**Source data**
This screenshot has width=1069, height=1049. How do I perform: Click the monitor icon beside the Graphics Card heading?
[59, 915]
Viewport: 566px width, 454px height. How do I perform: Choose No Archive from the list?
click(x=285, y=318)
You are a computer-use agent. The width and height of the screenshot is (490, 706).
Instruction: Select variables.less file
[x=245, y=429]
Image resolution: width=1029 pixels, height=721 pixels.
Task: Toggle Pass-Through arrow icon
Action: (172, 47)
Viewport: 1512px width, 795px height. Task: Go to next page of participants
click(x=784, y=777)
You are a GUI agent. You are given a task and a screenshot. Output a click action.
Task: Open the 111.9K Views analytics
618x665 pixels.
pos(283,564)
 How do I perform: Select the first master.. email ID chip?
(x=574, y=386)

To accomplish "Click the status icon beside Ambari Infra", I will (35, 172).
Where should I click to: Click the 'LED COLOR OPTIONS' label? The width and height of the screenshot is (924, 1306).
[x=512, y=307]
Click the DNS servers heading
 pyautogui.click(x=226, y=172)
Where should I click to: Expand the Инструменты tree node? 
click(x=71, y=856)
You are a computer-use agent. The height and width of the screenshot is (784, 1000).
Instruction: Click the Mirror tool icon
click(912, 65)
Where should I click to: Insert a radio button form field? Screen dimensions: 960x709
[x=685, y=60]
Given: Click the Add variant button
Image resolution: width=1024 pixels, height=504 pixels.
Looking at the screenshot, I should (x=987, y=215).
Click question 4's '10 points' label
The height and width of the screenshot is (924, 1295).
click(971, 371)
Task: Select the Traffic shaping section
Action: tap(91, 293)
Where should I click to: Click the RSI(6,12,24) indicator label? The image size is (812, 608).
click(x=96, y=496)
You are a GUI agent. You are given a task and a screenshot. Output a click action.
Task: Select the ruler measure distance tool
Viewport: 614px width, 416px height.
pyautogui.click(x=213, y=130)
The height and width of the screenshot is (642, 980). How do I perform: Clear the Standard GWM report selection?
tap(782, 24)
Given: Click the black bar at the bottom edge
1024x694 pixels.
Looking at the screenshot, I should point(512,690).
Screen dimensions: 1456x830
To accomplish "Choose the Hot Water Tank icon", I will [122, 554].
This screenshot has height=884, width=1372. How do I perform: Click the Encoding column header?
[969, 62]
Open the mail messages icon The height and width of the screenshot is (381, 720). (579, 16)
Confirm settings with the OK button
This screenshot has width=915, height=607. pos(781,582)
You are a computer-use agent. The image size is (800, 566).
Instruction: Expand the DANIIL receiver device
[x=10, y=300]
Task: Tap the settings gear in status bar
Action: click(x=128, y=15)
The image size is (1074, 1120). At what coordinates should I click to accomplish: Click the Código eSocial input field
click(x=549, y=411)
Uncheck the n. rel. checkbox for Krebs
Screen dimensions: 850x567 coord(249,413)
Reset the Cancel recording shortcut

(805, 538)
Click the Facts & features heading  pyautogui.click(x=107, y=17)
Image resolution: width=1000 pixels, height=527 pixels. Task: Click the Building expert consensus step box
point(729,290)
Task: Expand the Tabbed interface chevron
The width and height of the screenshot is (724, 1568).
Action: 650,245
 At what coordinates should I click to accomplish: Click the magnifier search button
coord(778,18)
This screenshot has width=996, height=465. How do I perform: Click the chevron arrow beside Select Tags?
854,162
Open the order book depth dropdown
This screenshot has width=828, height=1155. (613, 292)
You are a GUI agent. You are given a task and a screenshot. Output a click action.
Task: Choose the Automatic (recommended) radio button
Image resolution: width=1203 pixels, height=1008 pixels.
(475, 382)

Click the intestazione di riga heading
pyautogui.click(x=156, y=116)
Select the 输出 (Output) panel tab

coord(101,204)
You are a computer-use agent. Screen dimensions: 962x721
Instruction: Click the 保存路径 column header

**PROBLEM**
The answer must be an exact copy of every record above.

**ANSWER BOX**
This screenshot has width=1069, height=1049. How do I perform: Click the monitor icon beside the Graphics Card heading?
[59, 915]
Viewport: 566px width, 454px height. How do I perform: Choose No Archive from the list?
click(x=285, y=318)
You are a computer-use agent. The width and height of the screenshot is (490, 706).
Instruction: Select variables.less file
[x=245, y=429]
Image resolution: width=1029 pixels, height=721 pixels.
Task: Toggle Pass-Through arrow icon
Action: (172, 47)
Viewport: 1512px width, 795px height. Task: Go to next page of participants
click(x=784, y=777)
You are a GUI agent. You are given a task and a screenshot. Output a click action.
Task: Open the 111.9K Views analytics
618x665 pixels.
pos(283,564)
 How do I perform: Select the first master.. email ID chip?
(x=574, y=386)

To accomplish "Click the status icon beside Ambari Infra", I will (35, 172).
Where should I click to: Click the 'LED COLOR OPTIONS' label? The width and height of the screenshot is (924, 1306).
[x=512, y=307]
Click the DNS servers heading
 pyautogui.click(x=226, y=172)
Where should I click to: Expand the Инструменты tree node? 
click(x=71, y=856)
You are a computer-use agent. The height and width of the screenshot is (784, 1000).
Instruction: Click the Mirror tool icon
click(912, 65)
Where should I click to: Insert a radio button form field? Screen dimensions: 960x709
[x=685, y=60]
Given: Click the Add variant button
Image resolution: width=1024 pixels, height=504 pixels.
Looking at the screenshot, I should (x=987, y=215).
Click question 4's '10 points' label
The height and width of the screenshot is (924, 1295).
click(971, 371)
Task: Select the Traffic shaping section
Action: tap(91, 293)
Where should I click to: Click the RSI(6,12,24) indicator label? The image size is (812, 608).
click(x=96, y=496)
You are a GUI agent. You are given a task and a screenshot. Output a click action.
Task: Select the ruler measure distance tool
Viewport: 614px width, 416px height.
pyautogui.click(x=213, y=130)
The height and width of the screenshot is (642, 980). How do I perform: Clear the Standard GWM report selection?
tap(782, 24)
Given: Click the black bar at the bottom edge
1024x694 pixels.
Looking at the screenshot, I should point(512,690).
Screen dimensions: 1456x830
To accomplish "Choose the Hot Water Tank icon", I will [122, 554].
This screenshot has height=884, width=1372. How do I perform: Click the Encoding column header?
[969, 62]
Open the mail messages icon The height and width of the screenshot is (381, 720). (579, 16)
Confirm settings with the OK button
This screenshot has width=915, height=607. pos(781,582)
You are a computer-use agent. The image size is (800, 566).
Instruction: Expand the DANIIL receiver device
[x=10, y=300]
Task: Tap the settings gear in status bar
Action: click(x=128, y=15)
The image size is (1074, 1120). At what coordinates should I click to accomplish: Click the Código eSocial input field
click(x=549, y=411)
Uncheck the n. rel. checkbox for Krebs
Screen dimensions: 850x567 coord(249,413)
Reset the Cancel recording shortcut

(805, 538)
Click the Facts & features heading  pyautogui.click(x=107, y=17)
Image resolution: width=1000 pixels, height=527 pixels. Task: Click the Building expert consensus step box
point(729,290)
Task: Expand the Tabbed interface chevron
The width and height of the screenshot is (724, 1568).
Action: 650,245
 At what coordinates should I click to accomplish: Click the magnifier search button
coord(778,18)
This screenshot has width=996, height=465. How do I perform: Click the chevron arrow beside Select Tags?
854,162
Open the order book depth dropdown
This screenshot has width=828, height=1155. (613, 292)
You are a GUI agent. You are given a task and a screenshot. Output a click action.
Task: Choose the Automatic (recommended) radio button
Image resolution: width=1203 pixels, height=1008 pixels.
(475, 382)

Click the intestazione di riga heading
pyautogui.click(x=156, y=116)
Select the 输出 (Output) panel tab

coord(101,204)
You are a computer-use agent. Screen dimensions: 962x721
Instruction: Click the 保存路径 column header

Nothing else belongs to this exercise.